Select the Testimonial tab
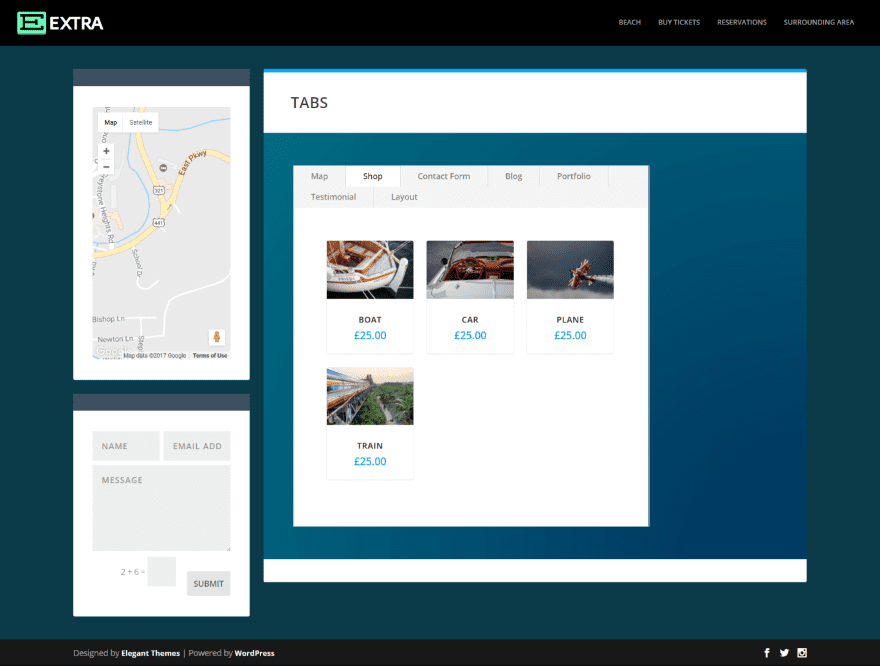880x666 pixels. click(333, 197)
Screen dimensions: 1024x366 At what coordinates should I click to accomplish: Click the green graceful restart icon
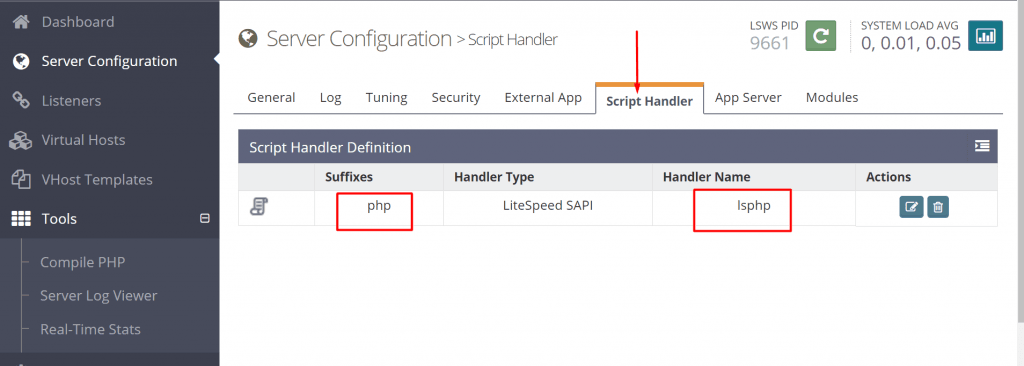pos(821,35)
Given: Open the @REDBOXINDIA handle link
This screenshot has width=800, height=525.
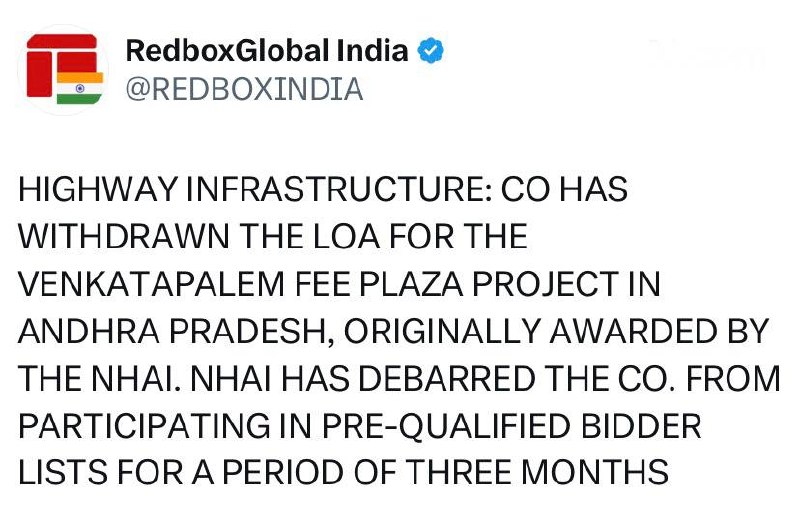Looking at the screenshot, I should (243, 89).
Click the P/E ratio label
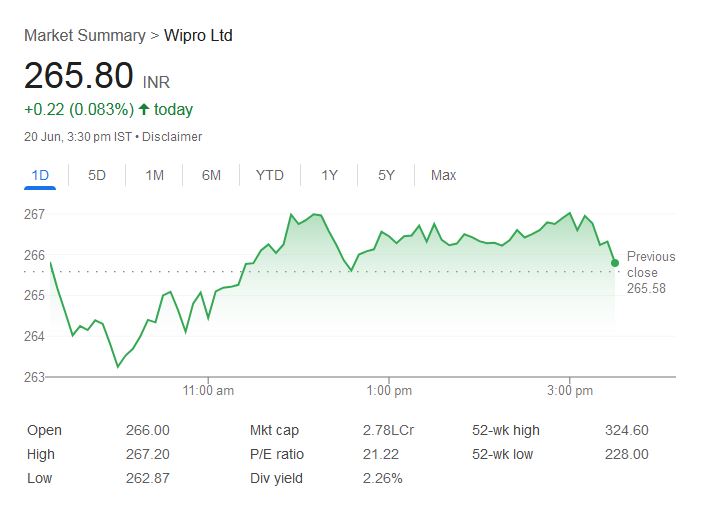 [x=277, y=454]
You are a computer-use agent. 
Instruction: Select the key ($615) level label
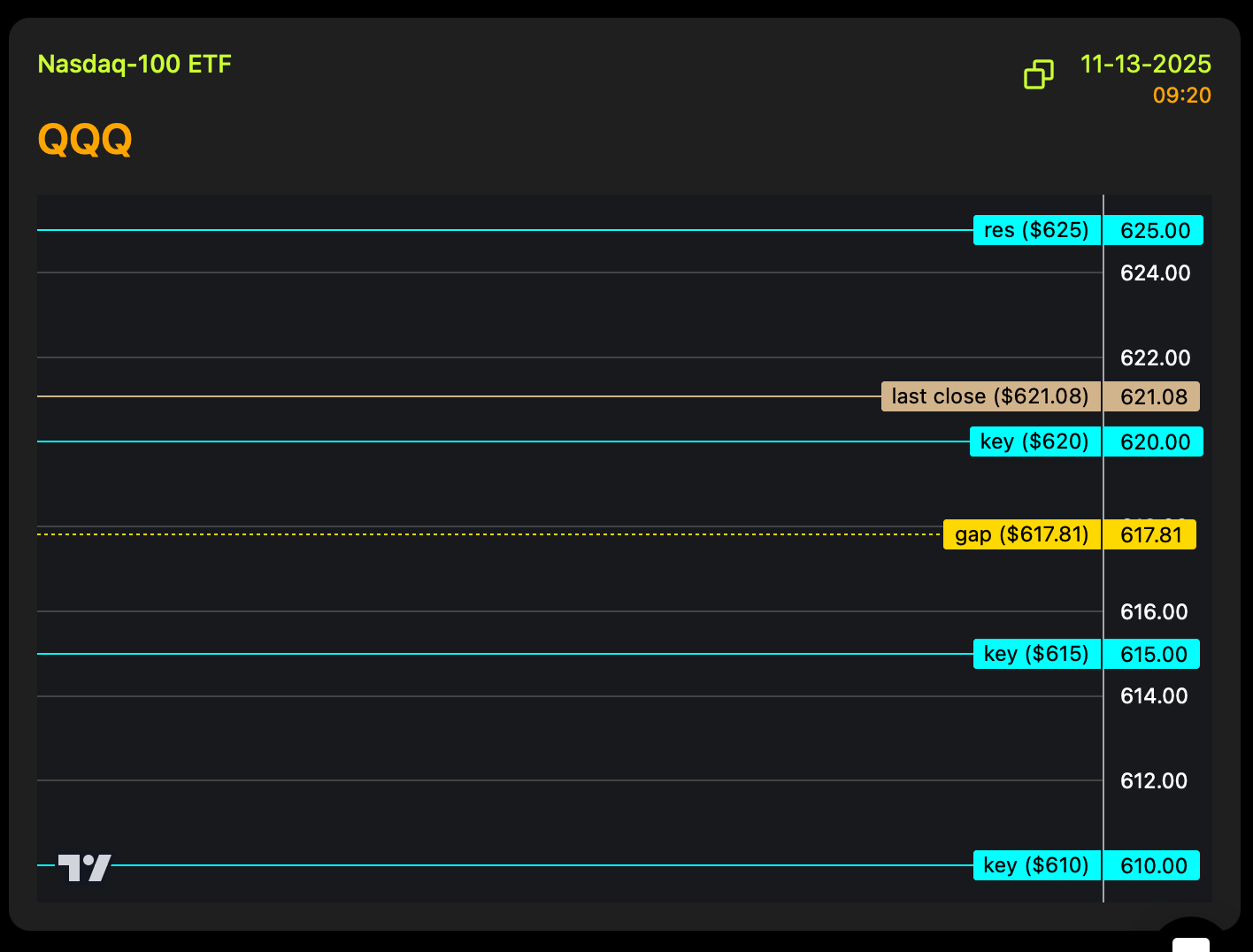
____________
### What you should do:
Retype each line above exactly. Leave the images out.

### Answer section:
Select the Testimonial tab
880x666 pixels. click(333, 197)
Screen dimensions: 1024x366 At what coordinates should I click to accomplish: Click the green graceful restart icon
pos(821,35)
Given: Open the @REDBOXINDIA handle link
This screenshot has width=800, height=525.
Looking at the screenshot, I should (243, 89).
Click the P/E ratio label
 [x=277, y=454]
You are a computer-use agent. 
Instruction: Select the key ($615) level label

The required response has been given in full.